• **DIRECTIVE**:
Rewrite the data below, substituting "interface agent" for every occurrence of "GUI agent" and leaving everything else unchanged.

— begin RECORDS FOR THE EXERCISE —

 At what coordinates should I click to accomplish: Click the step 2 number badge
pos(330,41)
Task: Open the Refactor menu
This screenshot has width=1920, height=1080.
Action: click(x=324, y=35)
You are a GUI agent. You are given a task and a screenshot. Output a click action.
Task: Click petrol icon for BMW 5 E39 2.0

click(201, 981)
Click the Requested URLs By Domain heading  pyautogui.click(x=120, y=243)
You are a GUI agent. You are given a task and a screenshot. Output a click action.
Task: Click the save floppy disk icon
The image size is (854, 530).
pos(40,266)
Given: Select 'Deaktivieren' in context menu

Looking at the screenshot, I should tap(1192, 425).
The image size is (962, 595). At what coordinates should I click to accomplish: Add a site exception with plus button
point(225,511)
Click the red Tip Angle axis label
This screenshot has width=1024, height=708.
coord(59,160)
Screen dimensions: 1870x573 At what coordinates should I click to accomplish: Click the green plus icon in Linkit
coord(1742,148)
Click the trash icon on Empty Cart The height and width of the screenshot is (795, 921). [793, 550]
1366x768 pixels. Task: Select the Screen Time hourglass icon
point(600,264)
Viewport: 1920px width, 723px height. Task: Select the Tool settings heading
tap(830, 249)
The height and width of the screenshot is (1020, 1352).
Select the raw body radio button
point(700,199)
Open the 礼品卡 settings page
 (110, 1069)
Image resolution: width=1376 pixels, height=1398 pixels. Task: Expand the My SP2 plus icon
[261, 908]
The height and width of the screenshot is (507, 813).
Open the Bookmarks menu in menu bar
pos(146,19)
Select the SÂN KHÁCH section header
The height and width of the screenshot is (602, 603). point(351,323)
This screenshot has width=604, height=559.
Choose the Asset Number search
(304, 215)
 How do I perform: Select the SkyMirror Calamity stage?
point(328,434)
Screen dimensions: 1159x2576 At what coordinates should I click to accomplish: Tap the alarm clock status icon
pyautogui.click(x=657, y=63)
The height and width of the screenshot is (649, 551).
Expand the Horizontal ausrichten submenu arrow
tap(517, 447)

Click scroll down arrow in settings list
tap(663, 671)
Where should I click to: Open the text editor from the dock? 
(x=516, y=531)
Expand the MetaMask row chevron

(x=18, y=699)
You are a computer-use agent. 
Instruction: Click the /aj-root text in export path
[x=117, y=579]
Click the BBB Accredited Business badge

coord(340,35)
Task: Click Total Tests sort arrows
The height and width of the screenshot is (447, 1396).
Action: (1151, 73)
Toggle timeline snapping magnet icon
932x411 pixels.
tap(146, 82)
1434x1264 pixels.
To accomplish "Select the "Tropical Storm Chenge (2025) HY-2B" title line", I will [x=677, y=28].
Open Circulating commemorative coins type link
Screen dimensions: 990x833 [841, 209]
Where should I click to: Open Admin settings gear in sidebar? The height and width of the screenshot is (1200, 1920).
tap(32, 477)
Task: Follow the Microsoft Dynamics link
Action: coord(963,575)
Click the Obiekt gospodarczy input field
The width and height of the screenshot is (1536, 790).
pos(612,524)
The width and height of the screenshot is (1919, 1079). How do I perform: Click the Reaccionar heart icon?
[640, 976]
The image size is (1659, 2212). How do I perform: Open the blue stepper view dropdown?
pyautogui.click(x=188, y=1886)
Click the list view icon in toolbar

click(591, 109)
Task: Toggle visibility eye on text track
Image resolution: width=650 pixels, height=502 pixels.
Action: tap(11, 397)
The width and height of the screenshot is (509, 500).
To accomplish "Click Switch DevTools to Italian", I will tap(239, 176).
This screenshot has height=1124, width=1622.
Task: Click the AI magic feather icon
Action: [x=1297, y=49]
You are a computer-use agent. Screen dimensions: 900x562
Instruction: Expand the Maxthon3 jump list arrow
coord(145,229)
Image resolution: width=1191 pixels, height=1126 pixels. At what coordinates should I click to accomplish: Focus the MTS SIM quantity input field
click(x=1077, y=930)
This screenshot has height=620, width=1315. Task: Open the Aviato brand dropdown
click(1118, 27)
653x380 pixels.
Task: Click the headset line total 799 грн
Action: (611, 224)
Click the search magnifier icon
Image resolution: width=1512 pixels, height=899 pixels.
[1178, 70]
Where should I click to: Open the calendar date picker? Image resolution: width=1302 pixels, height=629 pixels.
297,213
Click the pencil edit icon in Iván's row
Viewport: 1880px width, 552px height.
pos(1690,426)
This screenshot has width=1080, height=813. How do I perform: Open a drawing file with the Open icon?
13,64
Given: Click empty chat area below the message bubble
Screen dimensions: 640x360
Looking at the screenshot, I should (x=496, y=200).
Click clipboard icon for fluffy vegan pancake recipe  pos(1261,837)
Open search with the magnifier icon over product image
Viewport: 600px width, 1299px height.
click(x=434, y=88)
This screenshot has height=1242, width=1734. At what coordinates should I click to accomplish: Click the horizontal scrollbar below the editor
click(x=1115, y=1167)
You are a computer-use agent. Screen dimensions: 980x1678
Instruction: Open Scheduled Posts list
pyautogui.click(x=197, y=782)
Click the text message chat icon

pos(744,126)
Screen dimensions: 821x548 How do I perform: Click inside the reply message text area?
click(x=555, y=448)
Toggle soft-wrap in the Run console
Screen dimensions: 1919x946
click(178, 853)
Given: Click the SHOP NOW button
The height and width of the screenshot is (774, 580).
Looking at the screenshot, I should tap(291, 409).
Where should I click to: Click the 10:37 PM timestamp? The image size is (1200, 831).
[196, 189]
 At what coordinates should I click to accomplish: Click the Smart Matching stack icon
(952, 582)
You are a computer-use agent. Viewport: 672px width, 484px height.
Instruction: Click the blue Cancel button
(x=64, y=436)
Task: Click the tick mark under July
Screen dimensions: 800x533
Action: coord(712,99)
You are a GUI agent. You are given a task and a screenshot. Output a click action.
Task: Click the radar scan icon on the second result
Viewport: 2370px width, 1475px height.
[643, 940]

— end RECORDS FOR THE EXERCISE —

• **COMPLETE OUTPUT**:
 At what coordinates should I click to accomplish: Click the step 2 number badge
pos(330,41)
Task: Open the Refactor menu
This screenshot has width=1920, height=1080.
Action: click(x=324, y=35)
You are a interface agent. You are given a task and a screenshot. Output a click action.
Task: Click petrol icon for BMW 5 E39 2.0

click(201, 981)
Click the Requested URLs By Domain heading  pyautogui.click(x=120, y=243)
You are a interface agent. You are given a task and a screenshot. Output a click action.
Task: Click the save floppy disk icon
The image size is (854, 530).
pos(40,266)
Given: Select 'Deaktivieren' in context menu

Looking at the screenshot, I should tap(1192, 425).
The image size is (962, 595). At what coordinates should I click to accomplish: Add a site exception with plus button
point(225,511)
Click the red Tip Angle axis label
This screenshot has width=1024, height=708.
coord(59,160)
Screen dimensions: 1870x573 At what coordinates should I click to accomplish: Click the green plus icon in Linkit
coord(1742,148)
Click the trash icon on Empty Cart The height and width of the screenshot is (795, 921). [793, 550]
1366x768 pixels. Task: Select the Screen Time hourglass icon
point(600,264)
Viewport: 1920px width, 723px height. Task: Select the Tool settings heading
tap(830, 249)
The height and width of the screenshot is (1020, 1352).
Select the raw body radio button
point(700,199)
Open the 礼品卡 settings page
 (110, 1069)
Image resolution: width=1376 pixels, height=1398 pixels. Task: Expand the My SP2 plus icon
[261, 908]
The height and width of the screenshot is (507, 813).
Open the Bookmarks menu in menu bar
pos(146,19)
Select the SÂN KHÁCH section header
The height and width of the screenshot is (602, 603). point(351,323)
This screenshot has width=604, height=559.
Choose the Asset Number search
(304, 215)
 How do I perform: Select the SkyMirror Calamity stage?
point(328,434)
Screen dimensions: 1159x2576 At what coordinates should I click to accomplish: Tap the alarm clock status icon
pyautogui.click(x=657, y=63)
The height and width of the screenshot is (649, 551).
Expand the Horizontal ausrichten submenu arrow
tap(517, 447)

Click scroll down arrow in settings list
tap(663, 671)
Where should I click to: Open the text editor from the dock? 
(x=516, y=531)
Expand the MetaMask row chevron

(x=18, y=699)
You are a computer-use agent. 
Instruction: Click the /aj-root text in export path
[x=117, y=579]
Click the BBB Accredited Business badge

coord(340,35)
Task: Click Total Tests sort arrows
The height and width of the screenshot is (447, 1396).
Action: (1151, 73)
Toggle timeline snapping magnet icon
932x411 pixels.
tap(146, 82)
1434x1264 pixels.
To accomplish "Select the "Tropical Storm Chenge (2025) HY-2B" title line", I will [x=677, y=28].
Open Circulating commemorative coins type link
Screen dimensions: 990x833 [841, 209]
Where should I click to: Open Admin settings gear in sidebar? The height and width of the screenshot is (1200, 1920).
tap(32, 477)
Task: Follow the Microsoft Dynamics link
Action: coord(963,575)
Click the Obiekt gospodarczy input field
The width and height of the screenshot is (1536, 790).
pos(612,524)
The width and height of the screenshot is (1919, 1079). How do I perform: Click the Reaccionar heart icon?
[640, 976]
The image size is (1659, 2212). How do I perform: Open the blue stepper view dropdown?
pyautogui.click(x=188, y=1886)
Click the list view icon in toolbar

click(591, 109)
Task: Toggle visibility eye on text track
Image resolution: width=650 pixels, height=502 pixels.
Action: tap(11, 397)
The width and height of the screenshot is (509, 500).
To accomplish "Click Switch DevTools to Italian", I will tap(239, 176).
This screenshot has height=1124, width=1622.
Task: Click the AI magic feather icon
Action: [x=1297, y=49]
You are a computer-use agent. Screen dimensions: 900x562
Instruction: Expand the Maxthon3 jump list arrow
coord(145,229)
Image resolution: width=1191 pixels, height=1126 pixels. At what coordinates should I click to accomplish: Focus the MTS SIM quantity input field
click(x=1077, y=930)
This screenshot has height=620, width=1315. Task: Open the Aviato brand dropdown
click(1118, 27)
653x380 pixels.
Task: Click the headset line total 799 грн
Action: (611, 224)
Click the search magnifier icon
Image resolution: width=1512 pixels, height=899 pixels.
[1178, 70]
Where should I click to: Open the calendar date picker? Image resolution: width=1302 pixels, height=629 pixels.
297,213
Click the pencil edit icon in Iván's row
Viewport: 1880px width, 552px height.
pos(1690,426)
This screenshot has width=1080, height=813. How do I perform: Open a drawing file with the Open icon?
13,64
Given: Click empty chat area below the message bubble
Screen dimensions: 640x360
Looking at the screenshot, I should (x=496, y=200).
Click clipboard icon for fluffy vegan pancake recipe  pos(1261,837)
Open search with the magnifier icon over product image
Viewport: 600px width, 1299px height.
click(x=434, y=88)
This screenshot has height=1242, width=1734. At what coordinates should I click to accomplish: Click the horizontal scrollbar below the editor
click(x=1115, y=1167)
You are a computer-use agent. Screen dimensions: 980x1678
Instruction: Open Scheduled Posts list
pyautogui.click(x=197, y=782)
Click the text message chat icon

pos(744,126)
Screen dimensions: 821x548 How do I perform: Click inside the reply message text area?
click(x=555, y=448)
Toggle soft-wrap in the Run console
Screen dimensions: 1919x946
click(178, 853)
Given: Click the SHOP NOW button
The height and width of the screenshot is (774, 580).
Looking at the screenshot, I should tap(291, 409).
Where should I click to: Click the 10:37 PM timestamp? The image size is (1200, 831).
[196, 189]
 At what coordinates should I click to accomplish: Click the Smart Matching stack icon
(952, 582)
You are a computer-use agent. Viewport: 672px width, 484px height.
Instruction: Click the blue Cancel button
(x=64, y=436)
Task: Click the tick mark under July
Screen dimensions: 800x533
Action: coord(712,99)
You are a interface agent. You are given a task and a screenshot. Output a click action.
Task: Click the radar scan icon on the second result
Viewport: 2370px width, 1475px height.
[643, 940]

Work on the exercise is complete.